Environmental Engineering Reference
In-Depth Information
2.20 Background Ozone in Regional-Scale Modelling
over North America
A. Chtcherbakov 1 , R. Bloxam 1 , N. Reid 2 , and Y. Hall 1
1
Ontario Ministry of the Environment, Toronto, Canada
2
Smeraldo Environmental, Toronto, Canada
Abstract This study estimates background ozone concentrations over Eastern
North America for the year 2005 based on analysis of CMAQ (the Community
Multiscale Air Quality model) simulations with all anthropogenic emissions set to
zero.
Influences of inflow boundary conditions, land use characteristics, meteorological
conditions, and dry deposition on the background ozone concentrations were
analyzed. The spatial distributions and temporal peculiarities of ozone background
concentrations were examined with statistical analysis applied and results presented.
Keywords Ozone, background concentrations, CMAQ simulations
Background ozone may form a significant part of the daily 8 h maximum ozone
concentrations. This can be extremely important, since the background concentration
is the level below which concentrations can not be reduced by local/regional efforts
alone.
It is essential how the background ozone concentration is defined. In this study
we consider background ozone as concentration of ozone advected into the modelling
domain as a result of anthropogenic and biogenic emissions anywhere outside the
domain (including stratospheric ozone intrusions) plus ozone generated from emis-
sions from natural, biogenic sources only, excluding anthropogenic sources inside
the domain.
To estimate the impacts of background ozone, CMAQ v4.6 (the Community
Multiscale Air Quality Model) was run for the May-September 2005 period with
all anthropogenic emissions set to zero over the domain which covers Eastern
North America (Fig. 1) Meteorological data to run CMAQ was obtained from
WRF v 2.2 (Weather Research and Forecast model) runs.
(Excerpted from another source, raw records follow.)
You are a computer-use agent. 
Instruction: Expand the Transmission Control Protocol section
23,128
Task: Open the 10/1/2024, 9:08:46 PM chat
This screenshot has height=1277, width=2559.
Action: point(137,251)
In this run the southern and western boundaries of the domain (usually inflow)
have ozone concentrations of 35 ppb near the surface increasing to 40, 45, 50, 60
and 70 ppb in five layers to the model top (100 mbars). The eastern and northern
boundaries (frequently outflow) have 30 ppb in the lowest layer. These values are
based on average observed ozone profiles.